Patent infringement claim not false advertising to sophisticated consumers

Carpenter Technology Corp. v. Allegheny Technologies Inc., 2011 WL 3652447 (E.D. Pa.)

The parties compete to sell specialty alloy ingots. ATI sent letters to Carpenter, another competitor, and Carpenter customers/potential customers (one was GE) claiming patent rights in certain alloy ingots. Carpenter then entered into an indemnification agreement with its customers. It also sued for false advertising. (As you’d expect, there are also patent claims, but they aren’t addressed in this opinion except as necessary to deal with the false advertising claims.)

Carpenter argued that ATI lacked valid patent rights at the time the letters were sent, and knew its patent was invalid.
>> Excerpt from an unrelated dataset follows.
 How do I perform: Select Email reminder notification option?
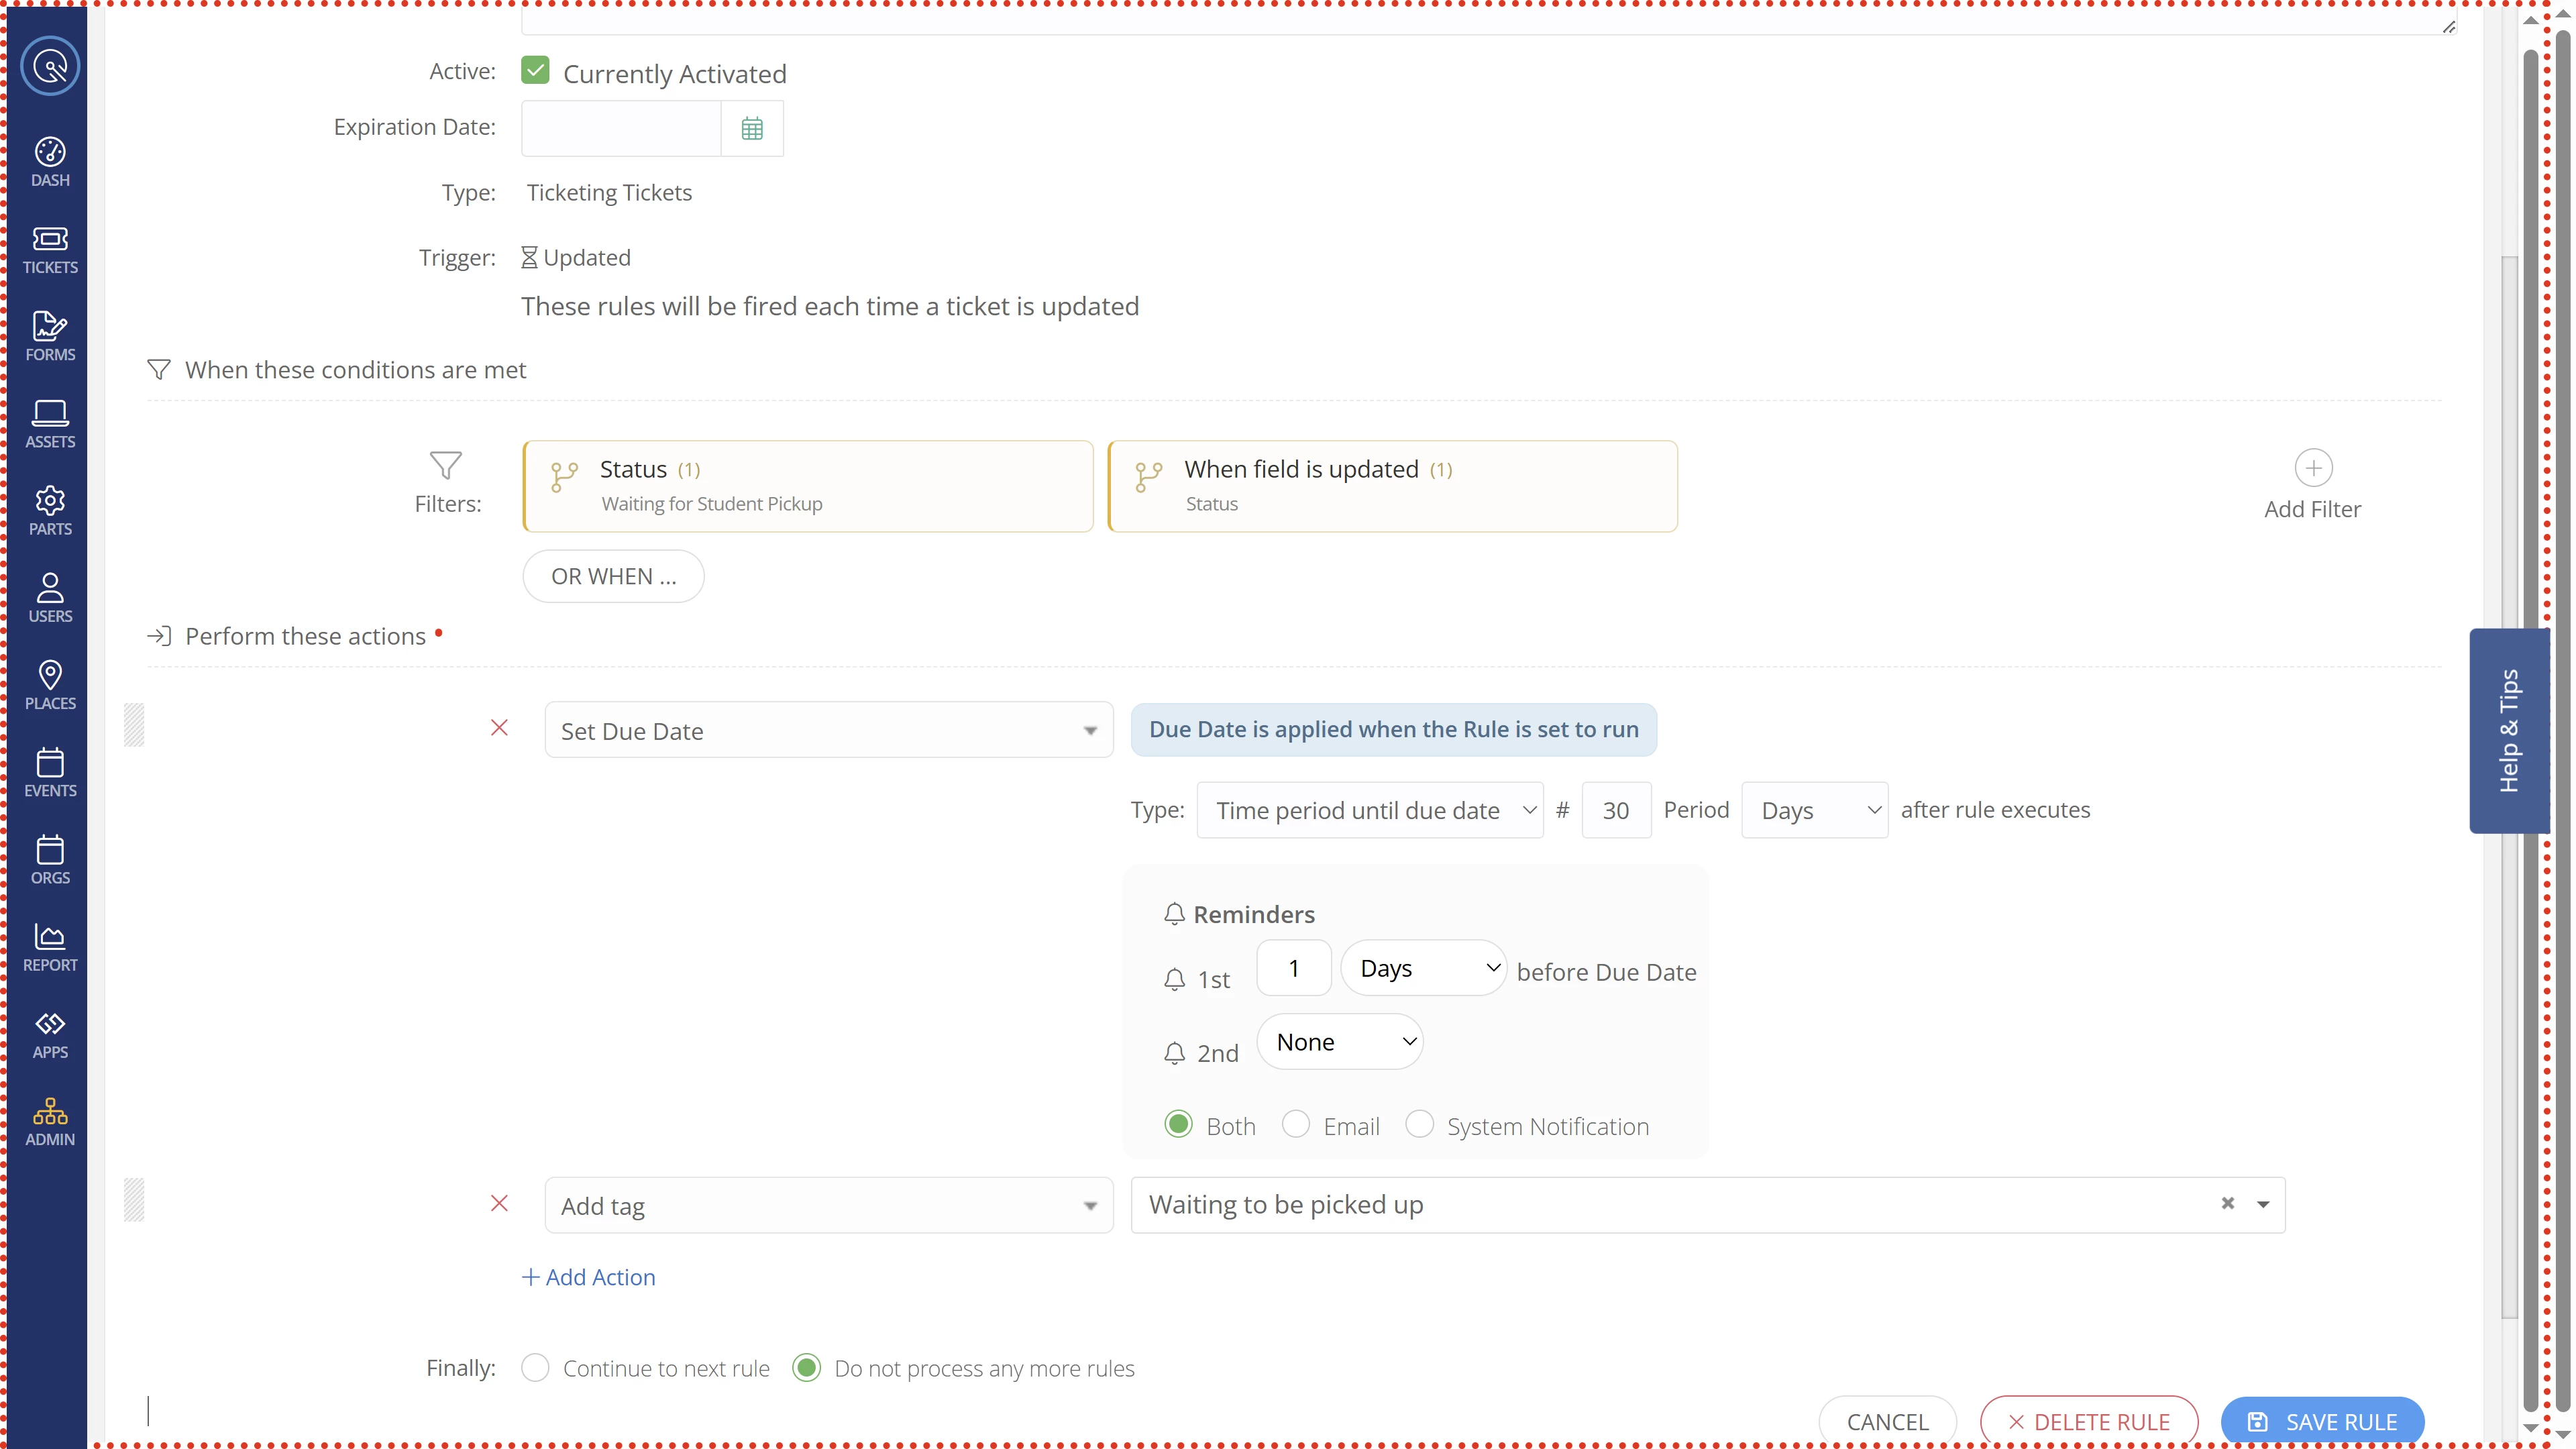pyautogui.click(x=1296, y=1124)

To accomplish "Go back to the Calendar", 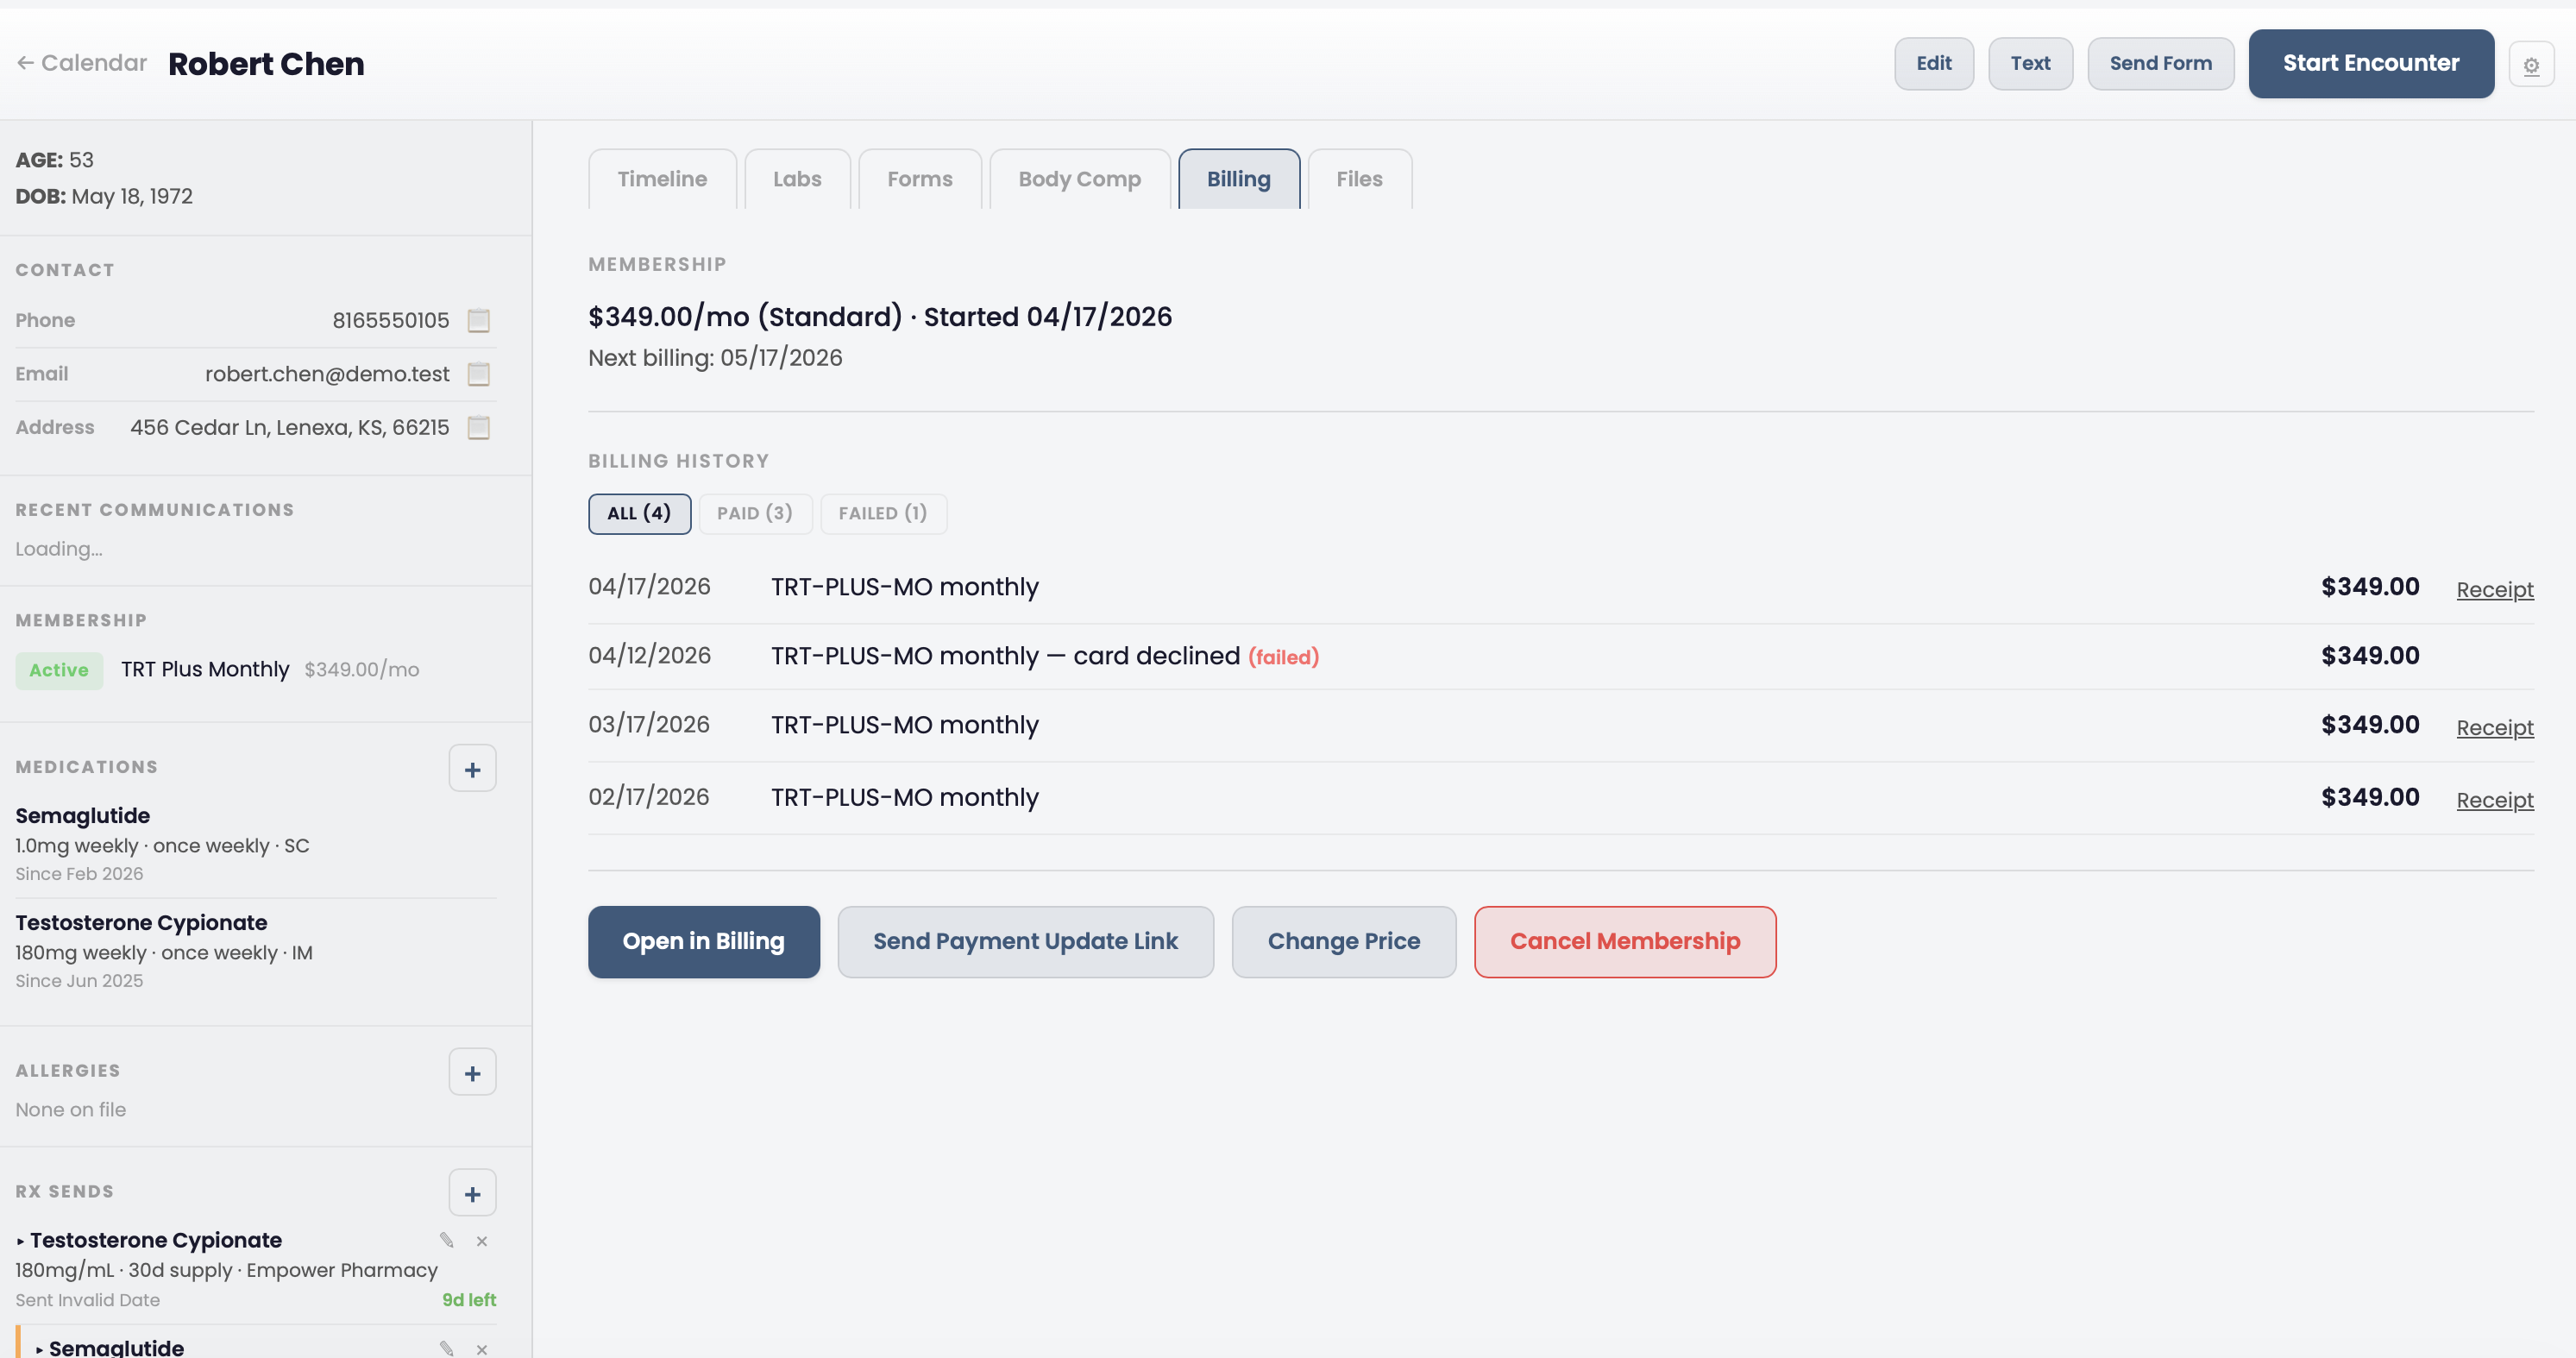I will click(80, 62).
The court didn’t agree. ATI held an issued patent, which is presumed valid until a court rules otherwise. Moreover, the evidence didn’t show deception (required because there was no literal falsity); GE thought the patents were invalid. “GE knew the state of the patent when it received the ATI letters and chose to proceed in its business with Carpenter regardless of the letters' contents.” The other purchaser reacted similarly. The court said that deception is closely related to materiality; it’s really talking about materiality, and clarifies this immediately. GE insisted that Carpenter finish and deliver potentially infringing ingots. The other customer also had discussed the issue and continued to buy the ingots for at least two more years. Thus, there was no deception. (In theory, the extra cost of indemnification could count as a harm to Carpenter, but given the parties’ sophistication this may have occurred no matter what.)

In a Lanham Act case based on false patent claims, the plaintiff has to show defendant’s objective and subjective bad faith in claiming patent infringement. Carpenter couldn’t show that ATI’s assertions were objectively baseless, because ATI owned a valid patent. This seems to imply that ATI can’t be sued even if it knew that the patent had been issued in error or even if it knew that the patent didn’t cover the plaintiff’s activities. The subjective component requires a showing “that ATI knew its claims were baseless when it sent its letters,” which could occur even with an issued patent. I don’t think that a non-invalidated patent covers any and all assertions a patentee wants to make, regardless of the actual facts; that said, it may allow a lot of ground for uncertain assertions.